> **Listed records**:
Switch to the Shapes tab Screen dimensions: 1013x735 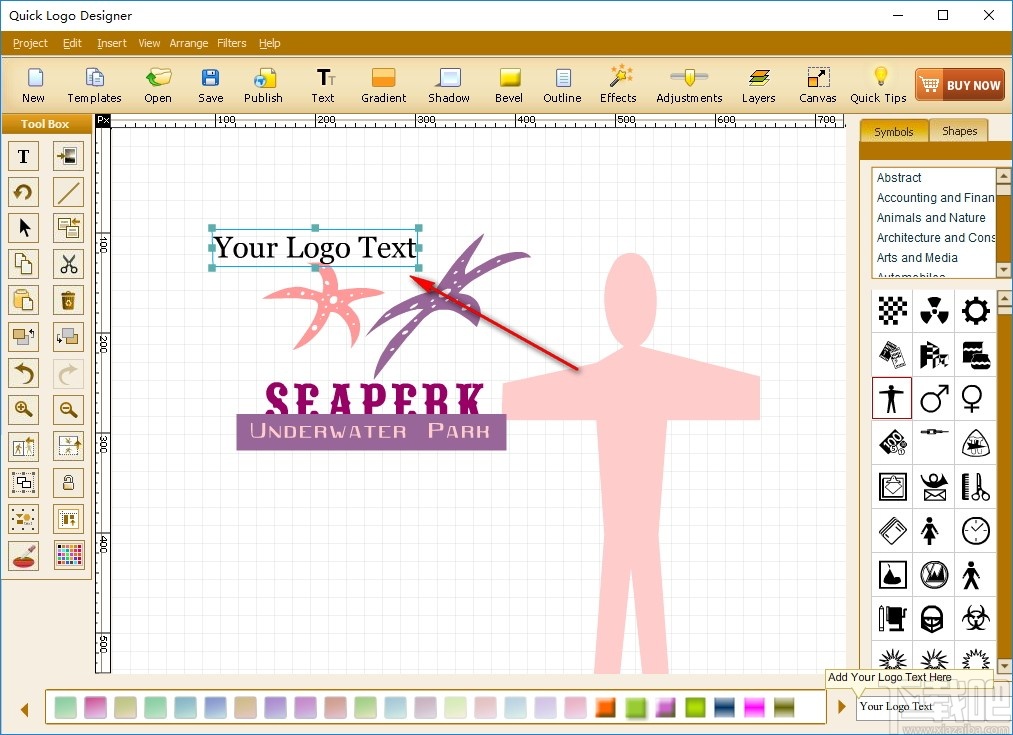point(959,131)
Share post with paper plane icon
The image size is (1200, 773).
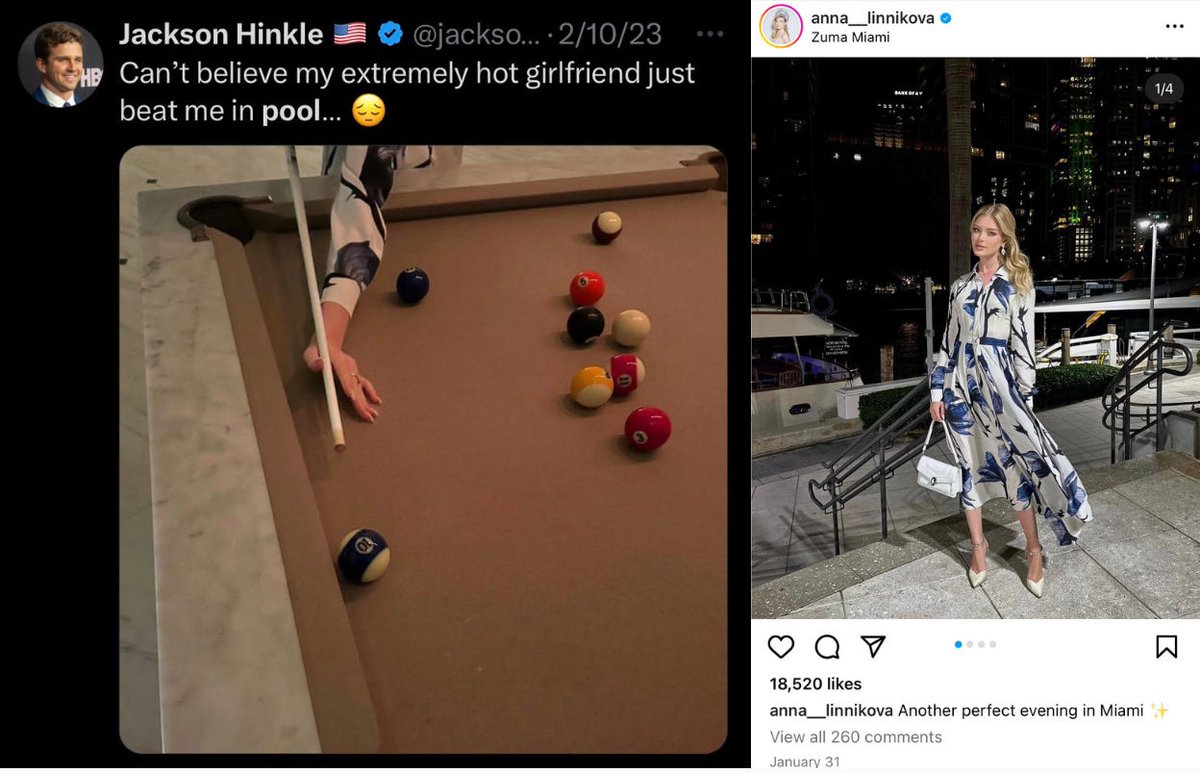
==
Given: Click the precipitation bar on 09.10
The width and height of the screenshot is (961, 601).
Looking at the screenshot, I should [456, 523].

> **Exercise objective**: Referring to the material above, set down exactly the lines between the line with "Share post with paper plane icon" and the line with "The image size is (1200, 773).", inclusive, and no other lines.

> **Output for this exercise**:
Share post with paper plane icon
The image size is (1200, 773).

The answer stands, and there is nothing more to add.